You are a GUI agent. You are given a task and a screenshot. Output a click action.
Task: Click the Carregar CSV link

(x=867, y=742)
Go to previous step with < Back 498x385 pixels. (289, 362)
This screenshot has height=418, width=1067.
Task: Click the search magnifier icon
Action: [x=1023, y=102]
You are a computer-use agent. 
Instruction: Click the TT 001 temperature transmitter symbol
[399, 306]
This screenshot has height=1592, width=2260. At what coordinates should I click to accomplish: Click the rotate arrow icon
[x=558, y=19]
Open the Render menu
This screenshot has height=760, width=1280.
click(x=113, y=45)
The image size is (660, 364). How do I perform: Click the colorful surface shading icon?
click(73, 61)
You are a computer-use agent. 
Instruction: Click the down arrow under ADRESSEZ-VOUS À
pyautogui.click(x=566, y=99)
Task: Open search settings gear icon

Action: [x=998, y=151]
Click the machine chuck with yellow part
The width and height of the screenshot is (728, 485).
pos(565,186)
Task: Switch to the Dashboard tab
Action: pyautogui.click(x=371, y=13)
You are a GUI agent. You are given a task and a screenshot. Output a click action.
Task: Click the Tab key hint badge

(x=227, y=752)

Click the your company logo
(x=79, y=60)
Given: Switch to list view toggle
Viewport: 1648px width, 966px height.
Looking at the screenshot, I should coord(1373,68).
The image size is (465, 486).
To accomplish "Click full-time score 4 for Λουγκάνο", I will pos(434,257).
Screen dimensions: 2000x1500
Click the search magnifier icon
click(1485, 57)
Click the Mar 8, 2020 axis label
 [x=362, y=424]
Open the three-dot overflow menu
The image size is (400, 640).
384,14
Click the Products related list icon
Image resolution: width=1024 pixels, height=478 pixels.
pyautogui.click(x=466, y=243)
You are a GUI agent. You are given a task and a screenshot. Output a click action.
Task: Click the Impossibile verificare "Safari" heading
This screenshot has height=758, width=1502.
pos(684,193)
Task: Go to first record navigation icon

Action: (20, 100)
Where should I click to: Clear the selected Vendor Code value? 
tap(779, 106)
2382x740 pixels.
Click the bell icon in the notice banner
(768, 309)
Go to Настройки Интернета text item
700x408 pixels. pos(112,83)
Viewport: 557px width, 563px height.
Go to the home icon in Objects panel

# # # # # # #

» **PROBLEM DETAILS**
State how many lines in the data above contain the string "Viewport". Reply with the number alone.

» **WRITTEN REPLY**
2